Reginald Leon Green, in the chapter “Theories and Approaches to School Leadership,” in his book “Practicing the Art of Leadership,” discusses approaches and techniques modern educational leaders must possess to be successful. According to the author, educational leaders of the 21st century must be concerned with both achieving their goals and creating an inspiring environment for every stakeholder, which ensures their commitment and exceptional performance. Information about different leadership styles and approaches, as well as Green’s perspective on the educational leaders’ responsibilities in the 21st century, constitute a valuable insight for all instructional professionals willing to learn and make progress.
Green believes that the 21st-century demands a new approach to school leadership, which implies that modern educational leaders must adhere to the principles of fair process, accountability, students achievement enhancement, and relationship building. Green writes that every educational leader must be a lead learner that inspires others to follow their standards of excellence. Being a school leader implies acting as a visionary that can motivate people around them and establish a community beyond the school corridors that would be devoted to achieving the objectives set by the leader. Instructional leaders are expected to be aware of all curriculum aspects and be ready to improve them. Leaders must be good managers able to successfully and efficiently allocate resources and maintain excellent communication with every stakeholder. Green provides an exemplary approach to modern educational leadership, which can be used by both aspiring and experienced leaders to understand the current trends and advance their skills in becoming better professionals.
Green provides four dimensions of leadership that can increase the efficiency of educational leaders, these include understanding self and others, understanding the complexity of organizational life, building bridges through relationships, and engaging in leadership best practices. The first one means that leaders must understand both themselves and others, which can be achieved through self-assessment of their beliefs and values. The second one implies that to be effective, leaders must be aware of the principles and culture of their organization (Green, 2017). The third dimension refers to leaders being required to develop strong, positive relationships with their followers to ensure their commitment to the desired outcome. The fourth one identifies the use of data-driven and research-based practices as the primary solution for instructional leadership. Thus, these dimensions form a reliable framework for leaders who aspire to enhance their performance and establish a well-functioning organizational system.
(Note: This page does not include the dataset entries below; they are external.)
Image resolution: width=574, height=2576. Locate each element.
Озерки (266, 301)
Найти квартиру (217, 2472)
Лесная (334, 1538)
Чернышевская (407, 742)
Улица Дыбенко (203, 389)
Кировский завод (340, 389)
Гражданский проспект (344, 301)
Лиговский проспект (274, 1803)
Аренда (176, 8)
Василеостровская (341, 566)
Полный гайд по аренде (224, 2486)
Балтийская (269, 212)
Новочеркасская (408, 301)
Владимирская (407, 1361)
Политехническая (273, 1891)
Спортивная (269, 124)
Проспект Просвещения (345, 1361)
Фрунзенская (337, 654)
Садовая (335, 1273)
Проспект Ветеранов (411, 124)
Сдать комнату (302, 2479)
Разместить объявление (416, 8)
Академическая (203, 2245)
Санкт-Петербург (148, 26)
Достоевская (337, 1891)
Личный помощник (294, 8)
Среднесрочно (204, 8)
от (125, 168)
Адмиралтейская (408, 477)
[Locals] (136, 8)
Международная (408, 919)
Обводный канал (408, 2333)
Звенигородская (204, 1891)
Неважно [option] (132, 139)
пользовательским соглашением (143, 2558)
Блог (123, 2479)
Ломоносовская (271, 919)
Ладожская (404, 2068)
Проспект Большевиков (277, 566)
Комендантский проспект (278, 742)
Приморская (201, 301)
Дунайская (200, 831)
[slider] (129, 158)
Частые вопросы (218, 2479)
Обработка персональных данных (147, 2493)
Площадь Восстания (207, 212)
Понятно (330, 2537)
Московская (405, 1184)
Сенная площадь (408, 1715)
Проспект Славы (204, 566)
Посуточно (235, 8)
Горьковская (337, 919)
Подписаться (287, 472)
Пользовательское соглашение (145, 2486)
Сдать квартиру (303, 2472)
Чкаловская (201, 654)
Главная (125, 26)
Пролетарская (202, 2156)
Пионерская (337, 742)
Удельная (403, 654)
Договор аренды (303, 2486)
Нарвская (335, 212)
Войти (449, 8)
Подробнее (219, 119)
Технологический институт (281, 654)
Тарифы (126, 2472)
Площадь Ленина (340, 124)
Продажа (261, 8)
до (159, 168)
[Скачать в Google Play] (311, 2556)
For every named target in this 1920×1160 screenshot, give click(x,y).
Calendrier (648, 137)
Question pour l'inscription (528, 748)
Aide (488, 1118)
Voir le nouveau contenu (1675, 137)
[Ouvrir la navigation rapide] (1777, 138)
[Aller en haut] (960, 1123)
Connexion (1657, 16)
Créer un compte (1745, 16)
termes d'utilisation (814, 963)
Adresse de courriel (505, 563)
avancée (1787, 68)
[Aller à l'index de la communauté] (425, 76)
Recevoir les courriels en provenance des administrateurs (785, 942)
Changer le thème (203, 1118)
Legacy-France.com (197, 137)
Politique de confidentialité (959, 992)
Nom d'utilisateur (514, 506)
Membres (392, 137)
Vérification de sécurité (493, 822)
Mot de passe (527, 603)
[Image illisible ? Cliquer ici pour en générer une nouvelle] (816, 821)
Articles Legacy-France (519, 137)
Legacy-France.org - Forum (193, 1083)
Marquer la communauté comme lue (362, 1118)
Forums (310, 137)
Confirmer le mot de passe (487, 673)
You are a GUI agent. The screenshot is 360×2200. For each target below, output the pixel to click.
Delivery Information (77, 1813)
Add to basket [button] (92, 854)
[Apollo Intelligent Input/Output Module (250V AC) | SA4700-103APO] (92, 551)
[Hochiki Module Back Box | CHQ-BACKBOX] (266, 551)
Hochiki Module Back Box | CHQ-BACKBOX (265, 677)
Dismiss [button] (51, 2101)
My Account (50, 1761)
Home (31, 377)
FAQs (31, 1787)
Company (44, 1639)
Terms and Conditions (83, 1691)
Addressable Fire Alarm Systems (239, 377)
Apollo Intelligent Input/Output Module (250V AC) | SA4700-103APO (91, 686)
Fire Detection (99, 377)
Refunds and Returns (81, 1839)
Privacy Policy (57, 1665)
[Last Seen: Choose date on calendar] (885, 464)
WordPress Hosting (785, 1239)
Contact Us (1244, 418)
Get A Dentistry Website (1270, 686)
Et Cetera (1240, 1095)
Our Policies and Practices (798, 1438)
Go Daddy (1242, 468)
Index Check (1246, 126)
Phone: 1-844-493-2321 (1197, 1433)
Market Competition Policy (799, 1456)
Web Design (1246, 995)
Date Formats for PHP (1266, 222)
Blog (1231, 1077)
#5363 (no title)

Green goes in-depth into a variety of leadership styles, but it is crucial to understand that none of them should be used exclusively since they all have different purposes. For example, servant, transformational, and transactional types of leadership can be employed collectively as one strategy to achieve the desired results. First, by adhering to servant leadership principles, an individual can foster a good relationship with colleagues and community members. Then, having established themselves as trustworthy person, the leader can implement new ideas into the existing system by following the transformational leadership rules. Transactional leadership provides the followers with a material motivation for their performance, “contingent reward of transactional leadership has a positive significant effect on project success” (Aga, 2016, p. 524). Principles of this type of leadership will help the leader to create win-win situations, which are especially important during the challenging time of change. Thus, by embracing different leadership styles, leaders can facilitate the processes that are crucial to adjusting to the 21st-century environment.
Other noteworthy approaches outlined in the chapter include distributive and synergistic leadership, as well as the moral leadership dimensions. The distributive method implies that leadership must be distributed among different team members since it ensures division of responsibilities and better efficiency. This approach correlates with the synergistic one, which states that all stakeholders must share one vision. Both leadership types may be used together since people, working on different tasks, have to always remember the common goal they are trying to attain. The use of these methods is also justified by the moral principles of benefit maximization and equal respect. The first principle states that leaders, when faced with a choice, must make a decision that would benefit the majority. For example, the synergistic approach implies setting one goal for everyone, this can lead to some people’s dissatisfaction, but by applying the benefit maximization principle, the leader can find the proper solution. Relying on the principle of equal respect is essential for every school leader to build a long-lasting relationship with the team members.
Green argues that good educational leaders in the 21st century must be skilled in managerial responsibilities. They have to assess students’ performance and develop plans that introduce changes to the existing instructional programs to improve it. They should maintain communication with all stakeholders to keep them informed and engaged in the organizational processes. Moreover, it is vital for them to be aware of the organization’s finances and to allocate them effectively.
The chapter “Theories and Approaches to School Leadership” in Reginald Leon Green’s book “Practicing the Art of Leadership” contains information on leadership styles and approaches that are extremely relevant for modern school leaders. Green states that modern educational leaders must act as visionaries who can inspire people and motivate them to commit to achieving the desired outcomes. He argues that leaders must also be good managers in order to keep their organization successfully functioning. He discusses a variety of leadership styles, including distributive, transactional, and transformational, that can serve as a foundation for educational leaders in their work.
Aga, D. A. (2016). Transactional leadership and project success: The moderating role of goal clarity. Procedia Computer Science, 100, 517-525. Web.
Green, R. L. (2017). Practicing the art of leadership. Pearson Education.